[Task goal] The required output is the line containing "[button] (686, 287)" followed by each line through the end of the data below, repeated exactly and with nothing added.
■ ■ ■ ■ ■
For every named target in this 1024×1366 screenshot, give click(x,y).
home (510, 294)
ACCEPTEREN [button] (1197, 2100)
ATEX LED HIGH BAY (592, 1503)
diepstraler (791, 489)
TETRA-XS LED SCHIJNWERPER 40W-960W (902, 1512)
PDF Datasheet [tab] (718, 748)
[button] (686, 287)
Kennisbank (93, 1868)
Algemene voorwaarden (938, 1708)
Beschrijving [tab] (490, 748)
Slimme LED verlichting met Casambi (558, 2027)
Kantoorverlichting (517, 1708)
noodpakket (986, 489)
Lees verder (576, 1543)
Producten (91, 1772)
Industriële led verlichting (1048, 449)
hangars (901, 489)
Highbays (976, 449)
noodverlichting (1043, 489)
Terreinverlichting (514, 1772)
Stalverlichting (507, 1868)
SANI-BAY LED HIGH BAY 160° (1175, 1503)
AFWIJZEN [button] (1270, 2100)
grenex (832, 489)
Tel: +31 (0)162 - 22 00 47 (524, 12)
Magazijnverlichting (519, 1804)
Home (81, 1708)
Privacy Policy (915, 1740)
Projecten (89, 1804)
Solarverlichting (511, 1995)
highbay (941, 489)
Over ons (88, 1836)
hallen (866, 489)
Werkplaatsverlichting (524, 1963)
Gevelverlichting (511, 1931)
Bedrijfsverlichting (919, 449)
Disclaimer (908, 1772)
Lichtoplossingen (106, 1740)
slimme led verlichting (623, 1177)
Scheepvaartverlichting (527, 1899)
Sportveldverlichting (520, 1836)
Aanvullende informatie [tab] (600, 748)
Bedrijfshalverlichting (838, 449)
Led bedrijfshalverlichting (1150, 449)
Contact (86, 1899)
■ ■ ■ ■ ■
[The completed task]
[button] (686, 287)
Kennisbank (93, 1868)
Algemene voorwaarden (938, 1708)
Beschrijving [tab] (490, 748)
Slimme LED verlichting met Casambi (558, 2027)
Kantoorverlichting (517, 1708)
noodpakket (986, 489)
Lees verder (576, 1543)
Producten (91, 1772)
Industriële led verlichting (1048, 449)
hangars (901, 489)
Highbays (976, 449)
noodverlichting (1043, 489)
Terreinverlichting (514, 1772)
Stalverlichting (507, 1868)
SANI-BAY LED HIGH BAY 160° (1175, 1503)
AFWIJZEN [button] (1270, 2100)
grenex (832, 489)
Tel: +31 (0)162 - 22 00 47 (524, 12)
Magazijnverlichting (519, 1804)
Home (81, 1708)
Privacy Policy (915, 1740)
Projecten (89, 1804)
Solarverlichting (511, 1995)
highbay (941, 489)
Over ons (88, 1836)
hallen (866, 489)
Werkplaatsverlichting (524, 1963)
Gevelverlichting (511, 1931)
Bedrijfsverlichting (919, 449)
Disclaimer (908, 1772)
Lichtoplossingen (106, 1740)
slimme led verlichting (623, 1177)
Scheepvaartverlichting (527, 1899)
Sportveldverlichting (520, 1836)
Aanvullende informatie [tab] (600, 748)
Bedrijfshalverlichting (838, 449)
Led bedrijfshalverlichting (1150, 449)
Contact (86, 1899)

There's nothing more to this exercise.